Of course, the very nature of subthreshold CMOS requires very good matching between FET threshold voltages (more precisely, matching of the off-currents, since this is what limits bistability of subthreshold CMOS circuits). In particular, n-FETs and p-FETs must be very well matched to one another, and this requirement is most demanding in that many parts of a CMOS process may introduce significant independence between the n-FET and p-FET threshold voltages. A solution to this problem has recently been provided [13] by locally connecting n-wells of p-type FETs to the global substrate in a p-substrate CMOS technology, and then biasing the substrate to a voltage which matches the n-FETs to the p-FETs. A simple body-driven operational amplifier, shown in Figure 7, will arrive at a body bias at which the off-currents of n-FETs and p-FETs are matched, ensuring functional operation of the subthreshold logic on the die. This reduces the matching requirements to intra-die matching of like FETs. Body doping fluctuations, which give rise to random threshold variations, could prohibit the scaling of this scheme to small dimensions for ordinary bulk-controlled MOSFETs; however, back-gated MOSFETs with bodies of nearly intrinsic silicon, and VT set by back-gate bias, avoid this limitation and could enable scaling of subthreshold logic to scales approaching the atomic level.

Figure 7Figure 7

An interesting exercise is also illustrated in Figure 6. The “on” current density in [13] was set at ~20 nA/µm, but by choice of lower VT, the “on” current could be increased to 2000 nA/µm while remaining in subthreshold conduction. This would decrease the delay for the VDD = 100-mV case by two decades without substantially changing the energy per cycle, as indicated by the 180-nm extrapolation point in Figure 6. Scaling of this design point results in performance increasing as 1/LGATE (driven by subthreshold current increasing as 1/LGATE), while the energy decreases as LGATE, as indicated in Figure 6 by the subthreshold scaling extrapolation curve, down to a 10-nm node. For comparison, the ITRS projections were extrapolated to a 10-nm node. The energy–delay curves for standard CMOS and subthreshold CMOS converge as the 10-nm node approaches, and the 10× difference in energy between these two cases is simply driven by a projected 300-mV supply voltage for the ITRS case vs. 100 mV for the subthreshold case (recall that energy is quadratic in VDD). Thus, one sees that seemingly highly disparate device design strategies converge to very similar points as we travel down the last leg of the scaling path.
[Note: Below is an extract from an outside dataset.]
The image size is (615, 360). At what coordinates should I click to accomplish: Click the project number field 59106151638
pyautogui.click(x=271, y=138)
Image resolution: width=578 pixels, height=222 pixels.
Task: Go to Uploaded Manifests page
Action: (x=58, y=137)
In summary, the convergence of subthreshold power with active power for conventional high-speed CMOS (Figure 4) and the convergence of a 10-nm-extrapolated ITRS roadmap with a 10-nm-extrapolated subthreshold CMOS suggest that a low-power path, possibly invoking subthreshold techniques for power reduction, is very likely to play a role on the scaling path to the 10-nm node, as active-power constraints drive further innovation. Continued advances in chip and software architecture may well harness massive parallelism, and employment of CMOS directions similar to the subthreshold approach could prove to be fruitful in navigating the power flood presented when scaling below the 50-nm node.

Scaling toward the atomic limit

The present microelectronic technology progresses by advances in lithographic capabilities. Up to this point, revolutionary departures from planar CMOS could not compete with rote scaling: The benefits from scaling have always provided very rigorous standards against which any new structures, requiring extraordinary development and exploratory research, simply could not compete. But in an era in which rote scaling has been halted, or at least radically impeded, these alternative approaches may provide the most effective path to achieving improved power, performance, and density.
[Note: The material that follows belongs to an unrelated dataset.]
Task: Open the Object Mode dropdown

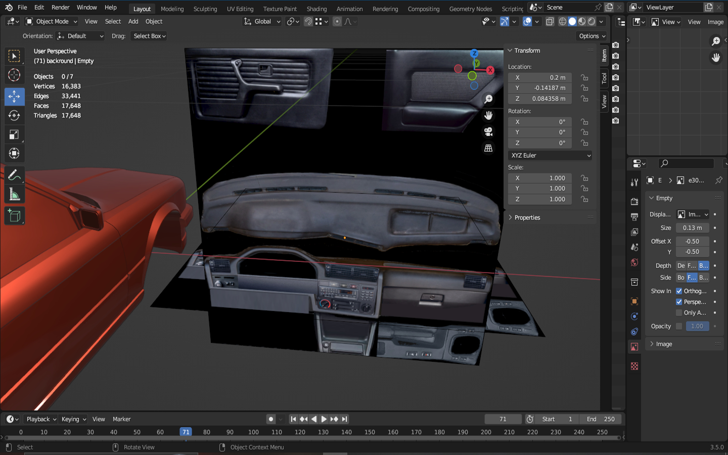Action: [52, 22]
The first improvement addressed is one of device architecture. IBM has already pushed forward from conventional bulk MOSFETs to SOI MOSFETs [14], in recognition of the impending need for greater extendibility in the scaling of transistors. Others [15–17] have also proceeded toward SOI, although pursuit of scaling in conventional bulk CMOS [18] persists. Purely from the point of view of device architecture, there is a widely held opinion that double-gate MOSFETs (or double-gate CMOS: DGCMOS) provides the ideal structure for scalability [19]; what remains hotly debated is whether a manufacturable realization of this architecture can be developed. While the principles of DGCMOS are covered in greater depth elsewhere in this issue, three observations merit explicit mention here:

  1. All MOSFETs control short-channel effects (SCE) by maximizing gate and minimizing drain coupling to the channel; the latter is accomplished, in bulk and in partially depleted SOI devices, by shielding the channel from the drain by minimizing the distance between the neutral (electrically conductive) region of the body (e.g., the body is heavily doped) and the (surface) channel. Thus, higher body coupling to the channel results in better control of short-channel effects. This directs development toward small body depletion depth.
  2. Drive current is determined by the product of the charge-carrier density of the channel and the velocity of those carriers. Increased body coupling to the channel intrinsically reduces the channel charge density for a given gate coupling, since the gate coupling must compete directly with this body coupling. Thus, higher body coupling to the channel results in lower drive current. This directs development toward large body depletion depth.
  3. Once LGATE and TOX are fixed (usually by manufacturing constraints and power-supply voltage), the device designer is left with the tradeoff of increasing body coupling to the channel (reducing body depletion depth) until adequate SCE is achieved, while avoiding excessively large body coupling, which would result in reduced drive current. Drive current must be compromised in order to achieve good VT control; as VDD is reduced to further enable CMOS scaling, VT control must improve, and this compromise becomes more acute.
The DG MOSFET resolves the conflict between controlling short-channel effects and maximizing drive current, since control of body coupling to the drain is shifted from the (charge-neutral) body to a back gate, which is also driven by the input signal. Hence, one wins by increasing the coupling of the back gate, both in short-channel control and in drive.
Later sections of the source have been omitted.